[Stored items]

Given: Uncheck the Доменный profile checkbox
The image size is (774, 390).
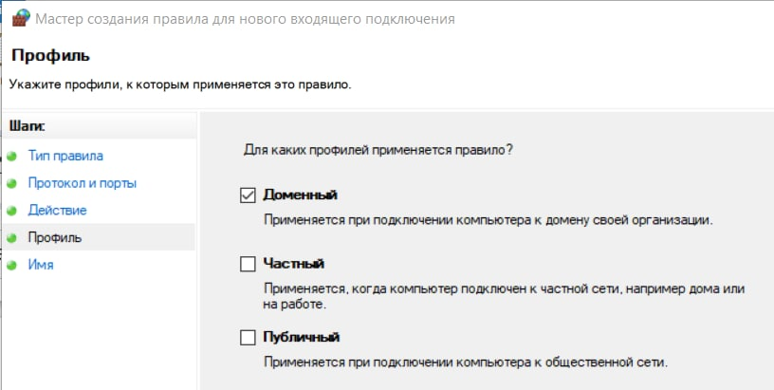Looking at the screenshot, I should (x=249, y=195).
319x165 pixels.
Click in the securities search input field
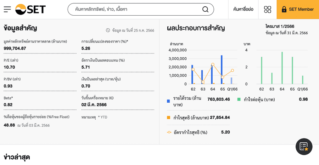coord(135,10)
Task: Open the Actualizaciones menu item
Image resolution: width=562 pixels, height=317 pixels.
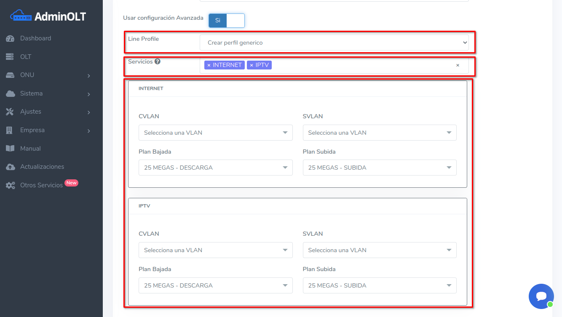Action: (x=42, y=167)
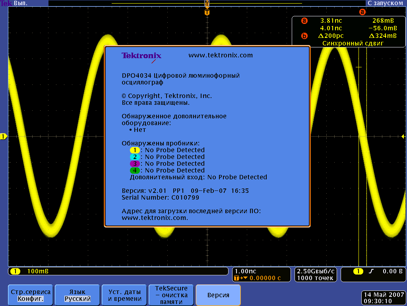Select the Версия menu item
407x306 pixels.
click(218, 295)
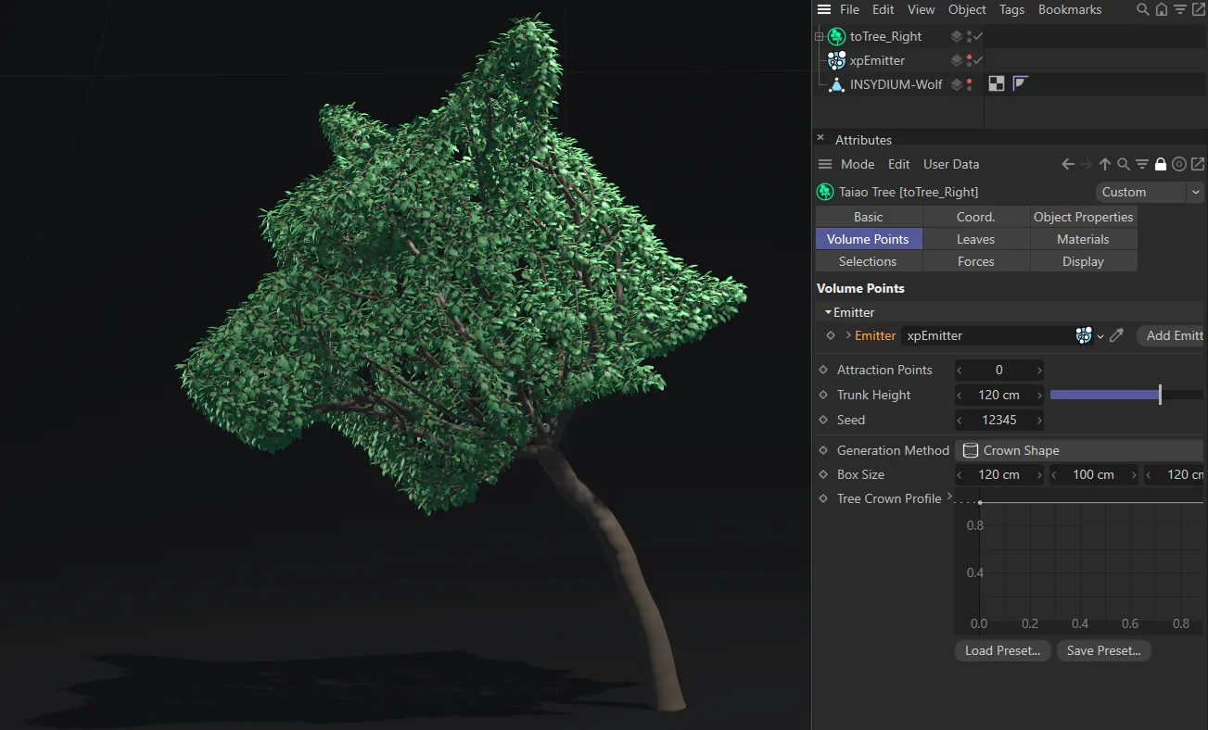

• **PROBLEM**
Give again, word for word, the lines from the one containing "Task: Open the Actualizaciones menu item" through the last line of the entries, with pictures omitted and nothing added.

• **ANSWER TO THIS PROBLEM**
Task: Open the Actualizaciones menu item
Image resolution: width=562 pixels, height=317 pixels.
Action: (x=42, y=167)
Select the Версия menu item
407x306 pixels.
click(218, 295)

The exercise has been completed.